Prompt
Write out every record again, exactly.

*** Opening of Input data ***

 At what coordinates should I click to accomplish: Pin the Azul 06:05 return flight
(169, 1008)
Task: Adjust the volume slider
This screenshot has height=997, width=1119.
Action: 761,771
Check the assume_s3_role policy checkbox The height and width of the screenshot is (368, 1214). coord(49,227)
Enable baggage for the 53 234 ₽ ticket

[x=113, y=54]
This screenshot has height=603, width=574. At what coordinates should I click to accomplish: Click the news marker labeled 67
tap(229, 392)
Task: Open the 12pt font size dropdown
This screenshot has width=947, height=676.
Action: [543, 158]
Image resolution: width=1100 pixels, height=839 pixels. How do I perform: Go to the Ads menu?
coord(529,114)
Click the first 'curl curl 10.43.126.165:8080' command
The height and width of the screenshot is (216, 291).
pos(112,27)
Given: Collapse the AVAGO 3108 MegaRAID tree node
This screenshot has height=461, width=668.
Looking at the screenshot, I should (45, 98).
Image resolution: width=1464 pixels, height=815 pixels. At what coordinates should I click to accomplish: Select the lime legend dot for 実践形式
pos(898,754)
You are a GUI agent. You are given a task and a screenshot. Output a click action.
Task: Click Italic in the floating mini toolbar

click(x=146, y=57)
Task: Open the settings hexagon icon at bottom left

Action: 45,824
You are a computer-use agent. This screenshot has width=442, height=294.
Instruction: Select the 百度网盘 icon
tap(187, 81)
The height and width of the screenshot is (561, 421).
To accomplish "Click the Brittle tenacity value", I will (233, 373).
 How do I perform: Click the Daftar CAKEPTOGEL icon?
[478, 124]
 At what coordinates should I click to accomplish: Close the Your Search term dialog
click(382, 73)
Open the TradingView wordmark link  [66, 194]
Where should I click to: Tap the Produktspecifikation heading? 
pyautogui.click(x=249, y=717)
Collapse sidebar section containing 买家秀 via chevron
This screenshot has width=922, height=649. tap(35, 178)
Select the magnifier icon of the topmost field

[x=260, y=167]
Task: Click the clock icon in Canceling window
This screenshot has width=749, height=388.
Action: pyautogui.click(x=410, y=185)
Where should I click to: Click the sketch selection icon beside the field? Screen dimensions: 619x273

*** Close of Input data ***

Your solution
 At what coordinates should I click to accomplish: Pin the Azul 06:05 return flight
(169, 1008)
Task: Adjust the volume slider
This screenshot has height=997, width=1119.
Action: 761,771
Check the assume_s3_role policy checkbox The height and width of the screenshot is (368, 1214). coord(49,227)
Enable baggage for the 53 234 ₽ ticket

[x=113, y=54]
This screenshot has height=603, width=574. At what coordinates should I click to accomplish: Click the news marker labeled 67
tap(229, 392)
Task: Open the 12pt font size dropdown
This screenshot has width=947, height=676.
Action: [543, 158]
Image resolution: width=1100 pixels, height=839 pixels. How do I perform: Go to the Ads menu?
coord(529,114)
Click the first 'curl curl 10.43.126.165:8080' command
The height and width of the screenshot is (216, 291).
pos(112,27)
Given: Collapse the AVAGO 3108 MegaRAID tree node
This screenshot has height=461, width=668.
Looking at the screenshot, I should (45, 98).
Image resolution: width=1464 pixels, height=815 pixels. At what coordinates should I click to accomplish: Select the lime legend dot for 実践形式
pos(898,754)
You are a GUI agent. You are given a task and a screenshot. Output a click action.
Task: Click Italic in the floating mini toolbar

click(x=146, y=57)
Task: Open the settings hexagon icon at bottom left

Action: 45,824
You are a computer-use agent. This screenshot has width=442, height=294.
Instruction: Select the 百度网盘 icon
tap(187, 81)
The height and width of the screenshot is (561, 421).
To accomplish "Click the Brittle tenacity value", I will (233, 373).
 How do I perform: Click the Daftar CAKEPTOGEL icon?
[478, 124]
 At what coordinates should I click to accomplish: Close the Your Search term dialog
click(382, 73)
Open the TradingView wordmark link  [66, 194]
Where should I click to: Tap the Produktspecifikation heading? 
pyautogui.click(x=249, y=717)
Collapse sidebar section containing 买家秀 via chevron
This screenshot has width=922, height=649. tap(35, 178)
Select the magnifier icon of the topmost field

[x=260, y=167]
Task: Click the clock icon in Canceling window
This screenshot has width=749, height=388.
Action: pyautogui.click(x=410, y=185)
Where should I click to: Click the sketch selection icon beside the field? Screen dimensions: 619x273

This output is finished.